PROBLEM — Go through the entries below and print, exactly, the lines starting at the one with "Task: Toggle snapping with the magnet icon" and ending at the one with "Task: Click the Vietnam", keeping both ends and no others.

──────── RECORDS FOR THE TASK

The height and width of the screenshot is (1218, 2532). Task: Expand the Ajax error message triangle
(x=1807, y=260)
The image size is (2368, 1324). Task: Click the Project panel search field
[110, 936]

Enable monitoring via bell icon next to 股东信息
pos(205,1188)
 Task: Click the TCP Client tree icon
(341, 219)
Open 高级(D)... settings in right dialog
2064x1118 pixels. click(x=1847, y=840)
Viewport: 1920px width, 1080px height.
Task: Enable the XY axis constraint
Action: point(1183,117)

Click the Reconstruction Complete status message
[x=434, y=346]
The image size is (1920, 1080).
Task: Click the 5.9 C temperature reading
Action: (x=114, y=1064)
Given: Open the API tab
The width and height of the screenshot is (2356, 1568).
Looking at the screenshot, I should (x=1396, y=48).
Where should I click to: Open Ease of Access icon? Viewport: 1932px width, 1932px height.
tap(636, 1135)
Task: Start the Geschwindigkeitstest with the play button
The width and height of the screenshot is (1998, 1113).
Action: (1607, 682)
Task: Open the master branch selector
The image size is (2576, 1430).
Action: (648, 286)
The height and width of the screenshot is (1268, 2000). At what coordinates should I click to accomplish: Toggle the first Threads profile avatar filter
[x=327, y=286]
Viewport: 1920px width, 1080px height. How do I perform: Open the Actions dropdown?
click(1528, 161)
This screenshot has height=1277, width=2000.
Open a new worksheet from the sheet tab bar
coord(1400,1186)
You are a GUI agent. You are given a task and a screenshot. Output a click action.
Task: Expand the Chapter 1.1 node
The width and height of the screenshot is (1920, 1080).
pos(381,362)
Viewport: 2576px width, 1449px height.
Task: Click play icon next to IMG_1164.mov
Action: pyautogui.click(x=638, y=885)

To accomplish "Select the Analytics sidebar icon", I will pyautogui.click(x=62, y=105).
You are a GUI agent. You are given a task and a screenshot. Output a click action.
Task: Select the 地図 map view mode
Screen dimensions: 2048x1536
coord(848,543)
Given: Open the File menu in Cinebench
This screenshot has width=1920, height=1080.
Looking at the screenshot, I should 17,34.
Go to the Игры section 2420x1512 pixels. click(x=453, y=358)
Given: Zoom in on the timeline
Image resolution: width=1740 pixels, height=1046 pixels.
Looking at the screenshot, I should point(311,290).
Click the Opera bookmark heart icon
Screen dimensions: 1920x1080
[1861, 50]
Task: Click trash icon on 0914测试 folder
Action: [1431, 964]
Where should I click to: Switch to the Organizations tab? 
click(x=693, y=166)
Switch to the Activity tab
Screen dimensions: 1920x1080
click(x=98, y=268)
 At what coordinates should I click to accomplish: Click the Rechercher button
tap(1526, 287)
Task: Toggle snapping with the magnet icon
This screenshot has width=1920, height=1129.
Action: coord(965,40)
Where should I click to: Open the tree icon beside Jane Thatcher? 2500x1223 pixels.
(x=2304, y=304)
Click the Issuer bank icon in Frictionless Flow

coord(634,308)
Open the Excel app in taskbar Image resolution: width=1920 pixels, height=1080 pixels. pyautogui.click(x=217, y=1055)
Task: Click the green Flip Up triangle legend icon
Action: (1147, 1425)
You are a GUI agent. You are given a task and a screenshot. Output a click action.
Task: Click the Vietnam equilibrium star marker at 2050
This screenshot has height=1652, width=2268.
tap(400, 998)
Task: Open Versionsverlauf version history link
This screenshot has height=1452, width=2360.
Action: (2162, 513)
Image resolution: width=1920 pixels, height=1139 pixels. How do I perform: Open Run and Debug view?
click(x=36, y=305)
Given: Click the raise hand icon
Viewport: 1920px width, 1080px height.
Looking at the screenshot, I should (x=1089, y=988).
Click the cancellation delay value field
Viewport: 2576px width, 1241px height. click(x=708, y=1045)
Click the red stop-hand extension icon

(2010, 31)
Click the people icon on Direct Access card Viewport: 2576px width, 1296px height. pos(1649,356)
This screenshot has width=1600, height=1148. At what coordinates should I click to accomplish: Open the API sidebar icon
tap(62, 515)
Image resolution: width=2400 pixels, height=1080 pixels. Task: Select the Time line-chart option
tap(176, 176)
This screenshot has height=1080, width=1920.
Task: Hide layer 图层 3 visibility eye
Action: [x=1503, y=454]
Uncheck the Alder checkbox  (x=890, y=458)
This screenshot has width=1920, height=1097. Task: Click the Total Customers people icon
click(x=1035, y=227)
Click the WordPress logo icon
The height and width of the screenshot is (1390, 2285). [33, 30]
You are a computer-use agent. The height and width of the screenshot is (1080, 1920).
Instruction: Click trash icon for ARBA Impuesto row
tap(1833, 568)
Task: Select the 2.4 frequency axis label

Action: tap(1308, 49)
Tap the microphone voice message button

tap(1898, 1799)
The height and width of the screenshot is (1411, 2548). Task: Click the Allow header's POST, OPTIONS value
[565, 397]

────────────────

EXERCISE RESPONSE —
Task: Toggle snapping with the magnet icon
This screenshot has width=1920, height=1129.
Action: coord(965,40)
Where should I click to: Open the tree icon beside Jane Thatcher? 2500x1223 pixels.
(x=2304, y=304)
Click the Issuer bank icon in Frictionless Flow

coord(634,308)
Open the Excel app in taskbar Image resolution: width=1920 pixels, height=1080 pixels. pyautogui.click(x=217, y=1055)
Task: Click the green Flip Up triangle legend icon
Action: (1147, 1425)
You are a GUI agent. You are given a task and a screenshot. Output a click action.
Task: Click the Vietnam equilibrium star marker at 2050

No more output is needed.